Belgium, in the eyes of America, presents one of the most melancholy as well as one of the most heroic spectacles in modern history. Her sad plight has excited their profound sympathy. That Belgium will emerge intact and resume her national existence, Americans hope and expect. What the ultimate destiny of Belgium may be in the centuries to come is another matter which no statesman of Europe would venture to predict. But one thing may be affirmed: Belgium in the future is not going to repeat her present experience if it can be helped.
It is an error to assume that Belgium is the cause of the war of 1914 or even the cause of England's belligerency. Belgium is only one incident of the great war, not its causa causans. Many people in this country have lost sight of the fact that this war is in its origin a war for supremacy in the Balkans, which incidentally set on fire the long-conflicting pretensions of Germany and England. To the people of the Orient the present war is one for the control of the European approaches to the far East. To the average American the war is one for the principle of democracy. But whatever the object of the war, Americans in or out of public life, with ample justification, have come to believe that the triumphant success of Germany in Europe would be disastrous to America. It is not compatible with the safety of America that there should be only one great power in Europe and that power unfriendly to America. The arrogations of such a power would soon extend to this hemisphere; they would menace its integrity, and possibly destroy for centuries the national policies and the proper development of America. This is a correct, if instinctive, conclusion for Americans.
That the status of Belgium was not the primary cause of the war, history demonstrates. Belgium never has been, according to the publicists' definition, a completely sovereign state. Belgium as a state was the product of the fears of Europe. Torn away from Holland only in 1830, Belgium, by the concerted action of England and France, was erected into an independent, but neutralized, state by the convention of the five great powers convened in London in the year 1830. In the erection of a single state composed of the Flemish and the Walloon provinces, formerly a part of the United Netherlands, the racial diversities of the Flemings and the Walloons were not much considered. Consequently, the new state was from its inception left to wrestle with the always deplorable bilingual problems. The choice of a reigning house for the new kingdom was not even left to Belgium, but was dictated by the great powers. The choice of the English queen's uncle as the first sovereign was agreeable to England, and the arrangement for his speedy marriage to the daughter of Louis Philippe, then King of France, was most pleasing to France, as the future dynasty was not likely to be hostile to French susceptibilities.

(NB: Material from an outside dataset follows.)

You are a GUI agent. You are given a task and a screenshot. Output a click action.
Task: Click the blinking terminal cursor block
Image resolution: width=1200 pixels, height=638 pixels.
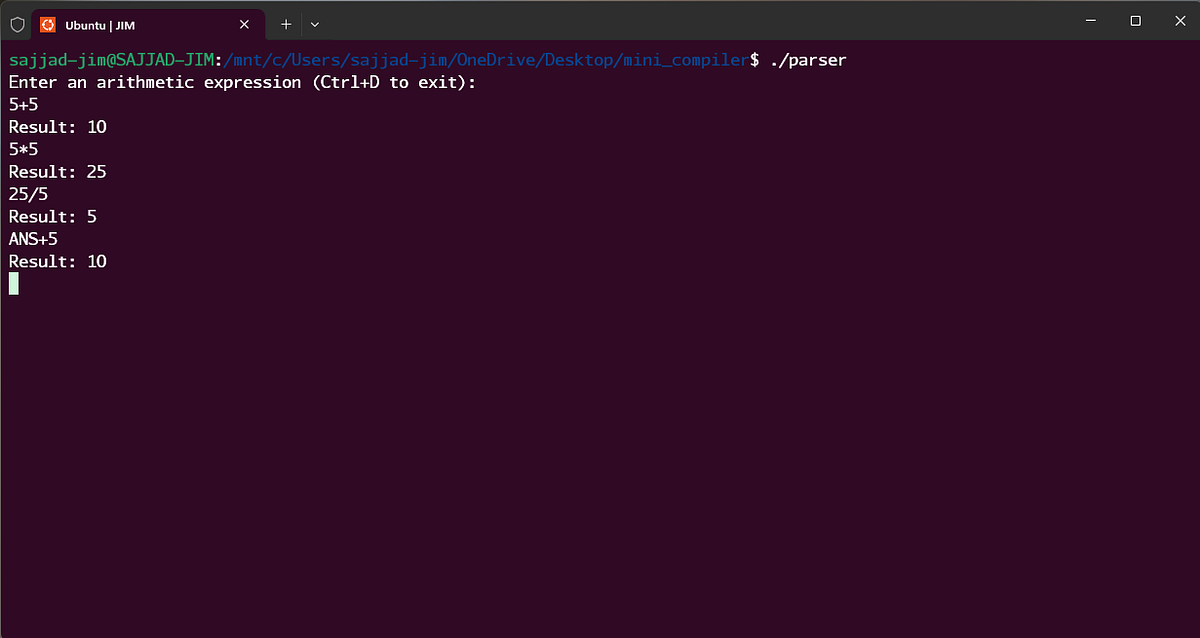click(13, 283)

It will thus be perceived that Belgium was allowed to enter the family of nations only provisionally and because the great powers deemed it the best solution of a very dangerous territorial problem. From the days of Caesar to those of Napoleon, the valley of the Meuse has been the pathway and the battle-field of all the armies of Europe. In 1830 neither France nor England was willing that either separately should have paramountcy in the territory since known as Belgium. In 1830 an English foothold in the Low Countries would have met the opposition of all the other great powers. At that time Prussia was not in a position to enforce its own views in regard to the territory now called Belgium. It very reluctantly consented to the proposals of England and France to sever it from Holland, as did Austria and Russia; but all the powers recognized that England's interest in the Belgian littoral was greatest. Indeed, her interest was vital. England has long feared that the littoral of the Low Countries might pass into powerful and unfriendly hands, and the supreme effort of her statesmen has been directed to frustrating this eventuality. That her apprehension is both legitimate and natural cannot be denied. Her bitter enemy, Napoleon the Great, discerned that "Antwerp was a pistol turned against the heart of England." What he neglected to add was that Belgian territory is a highway which leads with equal directness to either Paris or Berlin.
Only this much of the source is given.